Open MPI logo

Open MPI User's Mailing List Archives

  |   Home   |   Support   |   FAQ   |   all Open MPI User's mailing list

Subject: Re: [OMPI users] curious behavior during wait for broadcast: 100% cpu
From: Eugene Loh (eugene.loh_at_[hidden])
Date: 2010-12-14 11:50:07


David Mathog wrote:

> Is there a tool in openmpi that will reveal how much "spin time" the
> processes are using?

I don't know what sort of answer is helpful for you, but I'll describe
one option.

With Oracle Message Passing Toolkit (formerly Sun ClusterTools, anyhow,
an OMPI distribution from Oracle/Sun) and Oracle Solaris Studio
Performance Analyzer (formerly Sun Studio Performance Analyzer) you can
see how much time is spent in MPI work, MPI wait, and so on.
Specifically, by process, you could see (I'm making an example up) that
process 2 spent:
* 35% of its time in application-level computation
* 5% of its time in MPI moving data
* 60% of its time in MPI waiting
but process 7 spent:
* 90% of its time in application-level computation
* 5% of its time in MPI moving data
* only 5% of its time in MPI waiting
That is, beyond the usual profiling support you might find in other
tools, with Performance Analyzer you can distinguish time spent in MPI
moving data from time spent in MPI waiting.
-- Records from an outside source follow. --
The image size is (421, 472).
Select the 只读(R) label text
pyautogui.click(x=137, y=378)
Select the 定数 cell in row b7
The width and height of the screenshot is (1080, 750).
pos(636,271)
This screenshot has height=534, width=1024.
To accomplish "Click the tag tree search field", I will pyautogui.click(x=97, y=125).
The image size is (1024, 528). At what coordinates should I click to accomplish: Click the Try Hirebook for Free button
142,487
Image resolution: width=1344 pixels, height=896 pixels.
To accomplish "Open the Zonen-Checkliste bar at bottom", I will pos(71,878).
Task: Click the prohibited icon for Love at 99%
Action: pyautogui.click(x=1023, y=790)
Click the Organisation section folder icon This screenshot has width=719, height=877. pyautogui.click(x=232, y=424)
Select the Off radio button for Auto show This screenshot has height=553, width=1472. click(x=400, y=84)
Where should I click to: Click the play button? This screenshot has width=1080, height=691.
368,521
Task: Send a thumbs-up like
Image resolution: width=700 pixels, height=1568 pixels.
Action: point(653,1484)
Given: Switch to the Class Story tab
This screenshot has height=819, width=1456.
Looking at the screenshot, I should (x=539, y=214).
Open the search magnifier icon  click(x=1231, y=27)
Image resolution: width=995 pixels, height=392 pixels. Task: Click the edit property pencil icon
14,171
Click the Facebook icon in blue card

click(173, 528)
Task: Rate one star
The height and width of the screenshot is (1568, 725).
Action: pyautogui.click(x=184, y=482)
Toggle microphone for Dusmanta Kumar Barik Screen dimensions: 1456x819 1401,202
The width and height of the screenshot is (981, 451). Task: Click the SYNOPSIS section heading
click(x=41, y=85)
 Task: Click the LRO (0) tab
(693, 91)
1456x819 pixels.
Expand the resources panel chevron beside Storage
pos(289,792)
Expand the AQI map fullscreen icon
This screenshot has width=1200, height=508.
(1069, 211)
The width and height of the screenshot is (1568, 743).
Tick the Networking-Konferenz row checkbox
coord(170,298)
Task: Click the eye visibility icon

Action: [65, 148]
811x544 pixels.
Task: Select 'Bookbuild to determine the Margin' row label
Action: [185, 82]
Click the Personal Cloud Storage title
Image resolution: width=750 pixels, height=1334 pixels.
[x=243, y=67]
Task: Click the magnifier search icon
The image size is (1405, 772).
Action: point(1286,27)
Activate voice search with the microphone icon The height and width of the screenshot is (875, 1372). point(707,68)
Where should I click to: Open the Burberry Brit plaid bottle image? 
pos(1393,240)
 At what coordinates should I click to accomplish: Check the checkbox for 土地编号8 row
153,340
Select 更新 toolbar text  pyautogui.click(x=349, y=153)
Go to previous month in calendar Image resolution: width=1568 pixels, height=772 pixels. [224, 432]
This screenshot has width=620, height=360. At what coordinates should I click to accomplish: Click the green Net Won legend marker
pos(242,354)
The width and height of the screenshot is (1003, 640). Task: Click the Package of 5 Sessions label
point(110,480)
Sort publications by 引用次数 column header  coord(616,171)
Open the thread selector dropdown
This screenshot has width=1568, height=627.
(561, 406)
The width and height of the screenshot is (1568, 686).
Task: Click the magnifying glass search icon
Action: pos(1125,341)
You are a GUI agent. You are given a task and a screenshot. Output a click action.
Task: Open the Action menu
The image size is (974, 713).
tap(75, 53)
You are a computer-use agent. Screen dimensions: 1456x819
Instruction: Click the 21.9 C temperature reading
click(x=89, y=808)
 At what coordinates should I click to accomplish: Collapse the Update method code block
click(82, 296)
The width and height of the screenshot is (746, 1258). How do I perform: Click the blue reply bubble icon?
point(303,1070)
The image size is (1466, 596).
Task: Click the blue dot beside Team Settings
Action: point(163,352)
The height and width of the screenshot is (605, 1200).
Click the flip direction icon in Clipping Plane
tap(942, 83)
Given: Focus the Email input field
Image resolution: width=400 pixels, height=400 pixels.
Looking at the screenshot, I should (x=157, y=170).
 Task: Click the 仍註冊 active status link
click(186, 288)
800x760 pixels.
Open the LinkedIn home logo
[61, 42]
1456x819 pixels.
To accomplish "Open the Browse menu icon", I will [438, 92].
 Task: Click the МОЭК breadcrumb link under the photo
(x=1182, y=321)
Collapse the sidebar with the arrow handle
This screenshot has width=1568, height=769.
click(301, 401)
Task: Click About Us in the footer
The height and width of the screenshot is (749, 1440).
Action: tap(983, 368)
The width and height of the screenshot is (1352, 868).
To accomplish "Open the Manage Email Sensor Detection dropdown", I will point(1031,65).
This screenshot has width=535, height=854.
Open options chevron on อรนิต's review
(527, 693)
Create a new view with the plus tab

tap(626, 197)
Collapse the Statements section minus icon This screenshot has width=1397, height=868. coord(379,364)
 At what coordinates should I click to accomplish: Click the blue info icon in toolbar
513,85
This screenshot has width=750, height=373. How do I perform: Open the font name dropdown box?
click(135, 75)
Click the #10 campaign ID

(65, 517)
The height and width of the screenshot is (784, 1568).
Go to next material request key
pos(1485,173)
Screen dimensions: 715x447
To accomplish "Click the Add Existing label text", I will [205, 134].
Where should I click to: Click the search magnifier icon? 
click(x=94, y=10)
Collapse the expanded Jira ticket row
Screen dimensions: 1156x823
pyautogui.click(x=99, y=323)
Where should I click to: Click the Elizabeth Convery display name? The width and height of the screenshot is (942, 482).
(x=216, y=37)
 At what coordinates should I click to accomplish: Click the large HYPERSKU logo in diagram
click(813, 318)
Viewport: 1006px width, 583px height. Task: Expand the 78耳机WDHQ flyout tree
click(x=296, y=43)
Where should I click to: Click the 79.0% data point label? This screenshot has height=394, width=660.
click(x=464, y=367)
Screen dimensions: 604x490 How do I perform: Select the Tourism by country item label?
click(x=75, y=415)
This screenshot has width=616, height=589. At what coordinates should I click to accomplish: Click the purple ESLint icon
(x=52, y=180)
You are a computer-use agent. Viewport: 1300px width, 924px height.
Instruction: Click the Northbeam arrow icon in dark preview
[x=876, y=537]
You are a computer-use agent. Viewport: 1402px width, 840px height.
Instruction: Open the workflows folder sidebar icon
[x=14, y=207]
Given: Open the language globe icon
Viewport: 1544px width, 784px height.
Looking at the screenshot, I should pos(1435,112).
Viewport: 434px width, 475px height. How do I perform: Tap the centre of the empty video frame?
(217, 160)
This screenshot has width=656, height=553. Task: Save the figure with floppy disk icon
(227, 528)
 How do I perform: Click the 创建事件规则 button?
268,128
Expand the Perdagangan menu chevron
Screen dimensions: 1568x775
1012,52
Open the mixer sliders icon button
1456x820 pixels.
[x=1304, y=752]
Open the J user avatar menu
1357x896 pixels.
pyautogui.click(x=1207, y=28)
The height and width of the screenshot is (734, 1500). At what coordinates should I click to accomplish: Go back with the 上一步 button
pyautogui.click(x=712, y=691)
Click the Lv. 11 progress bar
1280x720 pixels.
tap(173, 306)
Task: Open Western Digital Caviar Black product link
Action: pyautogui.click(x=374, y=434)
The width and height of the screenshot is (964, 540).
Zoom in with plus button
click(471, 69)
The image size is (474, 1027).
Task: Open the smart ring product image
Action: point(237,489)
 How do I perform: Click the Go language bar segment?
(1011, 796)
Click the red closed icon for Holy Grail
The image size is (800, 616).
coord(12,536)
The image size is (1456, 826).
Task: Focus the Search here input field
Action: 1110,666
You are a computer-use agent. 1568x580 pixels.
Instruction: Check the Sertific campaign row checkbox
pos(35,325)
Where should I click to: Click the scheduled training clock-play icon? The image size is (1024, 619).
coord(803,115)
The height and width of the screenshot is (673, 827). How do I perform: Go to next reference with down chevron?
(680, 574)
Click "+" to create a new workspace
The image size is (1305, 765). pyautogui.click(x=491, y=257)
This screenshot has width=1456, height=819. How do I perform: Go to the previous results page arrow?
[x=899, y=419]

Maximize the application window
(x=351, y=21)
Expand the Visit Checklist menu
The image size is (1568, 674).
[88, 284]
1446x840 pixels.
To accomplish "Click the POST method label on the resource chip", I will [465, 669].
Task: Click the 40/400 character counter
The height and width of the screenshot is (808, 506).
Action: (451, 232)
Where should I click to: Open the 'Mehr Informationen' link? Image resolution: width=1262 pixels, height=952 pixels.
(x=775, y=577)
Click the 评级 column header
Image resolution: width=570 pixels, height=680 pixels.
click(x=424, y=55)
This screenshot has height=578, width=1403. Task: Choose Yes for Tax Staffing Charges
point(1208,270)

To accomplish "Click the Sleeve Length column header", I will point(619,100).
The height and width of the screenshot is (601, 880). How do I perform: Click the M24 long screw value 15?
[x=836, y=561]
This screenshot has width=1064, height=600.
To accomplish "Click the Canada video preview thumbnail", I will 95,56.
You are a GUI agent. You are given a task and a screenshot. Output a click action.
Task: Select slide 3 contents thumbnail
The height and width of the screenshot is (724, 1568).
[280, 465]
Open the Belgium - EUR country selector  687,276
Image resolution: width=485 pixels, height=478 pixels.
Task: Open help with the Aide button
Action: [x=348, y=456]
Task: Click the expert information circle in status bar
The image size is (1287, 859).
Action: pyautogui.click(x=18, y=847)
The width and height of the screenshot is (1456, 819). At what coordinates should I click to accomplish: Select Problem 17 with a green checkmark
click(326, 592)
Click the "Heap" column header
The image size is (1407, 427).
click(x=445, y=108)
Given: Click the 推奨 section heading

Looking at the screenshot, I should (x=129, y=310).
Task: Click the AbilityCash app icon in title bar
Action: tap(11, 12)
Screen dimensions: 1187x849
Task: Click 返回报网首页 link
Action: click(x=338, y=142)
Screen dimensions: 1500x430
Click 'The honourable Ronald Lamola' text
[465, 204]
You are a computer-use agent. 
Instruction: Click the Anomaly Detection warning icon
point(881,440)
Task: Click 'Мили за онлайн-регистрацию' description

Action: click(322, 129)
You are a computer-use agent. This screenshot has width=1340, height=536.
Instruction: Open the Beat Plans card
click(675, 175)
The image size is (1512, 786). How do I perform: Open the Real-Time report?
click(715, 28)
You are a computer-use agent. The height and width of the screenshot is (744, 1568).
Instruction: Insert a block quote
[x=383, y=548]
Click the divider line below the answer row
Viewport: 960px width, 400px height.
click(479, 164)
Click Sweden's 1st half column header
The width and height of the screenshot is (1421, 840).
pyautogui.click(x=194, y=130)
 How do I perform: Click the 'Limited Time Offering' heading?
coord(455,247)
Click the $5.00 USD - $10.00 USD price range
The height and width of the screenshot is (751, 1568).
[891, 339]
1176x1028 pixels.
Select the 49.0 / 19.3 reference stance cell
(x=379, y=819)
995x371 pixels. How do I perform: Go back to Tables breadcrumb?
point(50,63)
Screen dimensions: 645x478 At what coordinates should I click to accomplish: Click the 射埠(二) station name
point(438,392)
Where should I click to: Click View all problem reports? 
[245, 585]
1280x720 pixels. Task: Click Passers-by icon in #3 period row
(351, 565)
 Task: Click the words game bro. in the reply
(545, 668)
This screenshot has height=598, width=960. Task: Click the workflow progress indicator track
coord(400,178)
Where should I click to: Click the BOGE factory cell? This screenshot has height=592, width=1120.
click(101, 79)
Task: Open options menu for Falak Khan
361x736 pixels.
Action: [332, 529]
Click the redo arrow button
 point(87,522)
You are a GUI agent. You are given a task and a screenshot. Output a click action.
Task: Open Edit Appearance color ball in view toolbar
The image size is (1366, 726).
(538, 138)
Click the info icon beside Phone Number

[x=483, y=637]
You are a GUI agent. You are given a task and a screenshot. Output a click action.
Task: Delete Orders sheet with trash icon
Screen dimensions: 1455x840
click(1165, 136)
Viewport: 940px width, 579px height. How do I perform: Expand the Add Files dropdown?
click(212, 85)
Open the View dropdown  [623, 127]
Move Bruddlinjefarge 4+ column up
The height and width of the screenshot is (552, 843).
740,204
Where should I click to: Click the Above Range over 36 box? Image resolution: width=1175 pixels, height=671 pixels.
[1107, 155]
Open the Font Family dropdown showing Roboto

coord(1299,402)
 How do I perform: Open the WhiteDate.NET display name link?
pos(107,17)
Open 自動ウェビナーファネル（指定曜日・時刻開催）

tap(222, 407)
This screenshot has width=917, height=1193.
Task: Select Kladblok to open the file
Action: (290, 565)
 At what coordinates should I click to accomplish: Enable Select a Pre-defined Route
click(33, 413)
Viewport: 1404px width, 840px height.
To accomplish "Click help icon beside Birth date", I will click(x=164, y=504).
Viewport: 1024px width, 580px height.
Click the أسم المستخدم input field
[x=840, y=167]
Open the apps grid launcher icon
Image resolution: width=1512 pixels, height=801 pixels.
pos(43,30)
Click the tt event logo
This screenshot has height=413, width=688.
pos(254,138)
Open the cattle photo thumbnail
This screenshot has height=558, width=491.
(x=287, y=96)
On the other hand, you perhaps don't need that much detail. For your
purposes, it may suffice just to know how much time each process is
spending in MPI. There are various profiling tools that will give you
that. See http://www.open-mpi.org/faq/?category=perftools Load
balancing is a common problem people investigate with such tools.

Finally, if you want to stick to tools like top, maybe another
alternative is to get your application to go into sleep waits. I can't
say this is the best choice, but it could be fun/interesting. Let's say
your application only calls a handful of different MPI functions. Write
PMPI wrappers for them that convert blocking functions
(MPI_Send/MPI_Recv) to non-blocking ones mixed with short sleep calls.
Not pretty, but might just be doable for your case. I don't know.
Anyhow, that might make MPI wait time detectable with tools like top.